Mireille Dumas, sur FR3, le 18 mars 2013, dans une émission titrée "Le poids du nom en héritage" (où elle évoque ce qui pèse sur les épaules de descendants de Jean-Yves Cousteau, de Louis de Funès, de Pablo Picasso et, finalement, de Napoléon Bonaparte !), interroge fils, petit-fils ou petite fille de ces porteurs de noms qui écrasent.
Le dernier interviewé a plus particulièrement attiré mon attention.
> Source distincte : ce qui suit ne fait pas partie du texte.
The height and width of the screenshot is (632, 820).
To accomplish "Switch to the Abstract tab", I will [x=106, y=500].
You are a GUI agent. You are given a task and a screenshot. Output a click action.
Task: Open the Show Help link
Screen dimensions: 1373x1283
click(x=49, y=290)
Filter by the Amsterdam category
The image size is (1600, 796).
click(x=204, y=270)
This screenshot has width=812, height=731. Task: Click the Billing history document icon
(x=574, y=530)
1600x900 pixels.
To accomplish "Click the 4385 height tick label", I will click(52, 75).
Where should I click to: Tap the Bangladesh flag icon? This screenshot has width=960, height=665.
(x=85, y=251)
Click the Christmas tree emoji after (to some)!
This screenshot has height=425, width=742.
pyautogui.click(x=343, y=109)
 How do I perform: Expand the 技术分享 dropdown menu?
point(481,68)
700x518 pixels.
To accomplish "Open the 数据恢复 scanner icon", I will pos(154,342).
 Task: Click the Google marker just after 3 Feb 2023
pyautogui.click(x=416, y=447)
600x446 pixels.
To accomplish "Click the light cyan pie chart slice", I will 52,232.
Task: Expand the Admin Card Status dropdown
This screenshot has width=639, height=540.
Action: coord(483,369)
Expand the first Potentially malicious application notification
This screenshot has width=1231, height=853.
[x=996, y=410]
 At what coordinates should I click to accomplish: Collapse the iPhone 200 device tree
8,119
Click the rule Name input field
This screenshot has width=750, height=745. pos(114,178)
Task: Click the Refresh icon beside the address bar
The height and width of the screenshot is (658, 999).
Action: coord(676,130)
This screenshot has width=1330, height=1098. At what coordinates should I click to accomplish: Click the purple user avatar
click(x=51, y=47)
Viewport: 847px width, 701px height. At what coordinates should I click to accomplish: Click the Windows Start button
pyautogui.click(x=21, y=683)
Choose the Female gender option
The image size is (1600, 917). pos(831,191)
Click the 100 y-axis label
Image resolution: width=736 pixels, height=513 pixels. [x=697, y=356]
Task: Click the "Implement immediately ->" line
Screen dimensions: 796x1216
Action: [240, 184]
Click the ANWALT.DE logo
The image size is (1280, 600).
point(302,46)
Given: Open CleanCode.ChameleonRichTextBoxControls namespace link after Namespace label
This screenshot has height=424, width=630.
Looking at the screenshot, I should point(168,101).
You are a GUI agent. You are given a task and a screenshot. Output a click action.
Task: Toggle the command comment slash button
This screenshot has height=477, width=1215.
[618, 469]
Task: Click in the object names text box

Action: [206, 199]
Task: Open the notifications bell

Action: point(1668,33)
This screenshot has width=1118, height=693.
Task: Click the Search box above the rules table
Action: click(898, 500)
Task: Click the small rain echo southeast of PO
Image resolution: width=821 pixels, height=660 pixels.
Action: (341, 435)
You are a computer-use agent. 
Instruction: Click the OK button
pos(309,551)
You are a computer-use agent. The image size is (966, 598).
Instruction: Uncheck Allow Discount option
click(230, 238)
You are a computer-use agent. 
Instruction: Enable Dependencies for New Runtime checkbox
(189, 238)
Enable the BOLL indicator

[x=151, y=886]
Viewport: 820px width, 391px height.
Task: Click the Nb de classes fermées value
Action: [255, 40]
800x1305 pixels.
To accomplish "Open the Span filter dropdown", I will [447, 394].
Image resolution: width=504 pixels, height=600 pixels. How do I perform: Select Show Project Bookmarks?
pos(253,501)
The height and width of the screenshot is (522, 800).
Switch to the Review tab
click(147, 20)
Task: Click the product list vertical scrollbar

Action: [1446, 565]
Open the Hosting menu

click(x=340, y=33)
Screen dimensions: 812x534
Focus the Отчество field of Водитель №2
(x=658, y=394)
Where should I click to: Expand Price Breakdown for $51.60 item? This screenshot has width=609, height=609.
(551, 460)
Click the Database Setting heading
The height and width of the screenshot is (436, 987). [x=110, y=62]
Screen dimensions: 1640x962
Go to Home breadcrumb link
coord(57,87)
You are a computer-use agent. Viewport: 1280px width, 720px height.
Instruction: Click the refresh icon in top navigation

Charles Napoléon, fils du prince Louis Napoléon (Napoléon VI !), issu par voie masculine directe de la branche des Bonaparte représentée par Jérôme frère de l'Empereur, a été déshérité, très officiellement, ("par lettre recommandée"), pour avoir dérogé...
Charles Napoléon, en effet, a quitté sa famille, payé ses études, vécu sa vie professionnelle sans rien demander à personne, jusqu'à se commettre en se faisant élire adjoint au maire d'Ajaccio en 2001. À 62 ans, aujourd'hui, son père étant mort en 1997, il est un grand bourgeois qui aura navigué entre l'UDF (il fut candidat malheureux à... Fontainebleau en 2007 ! ) et le PS ( où il compte des amis, notamment le descendant de... Jean-Jacques Régis de Cambacérès, Jean-Marie Cambacérès ; il a soutenu la candidature de François Hollande).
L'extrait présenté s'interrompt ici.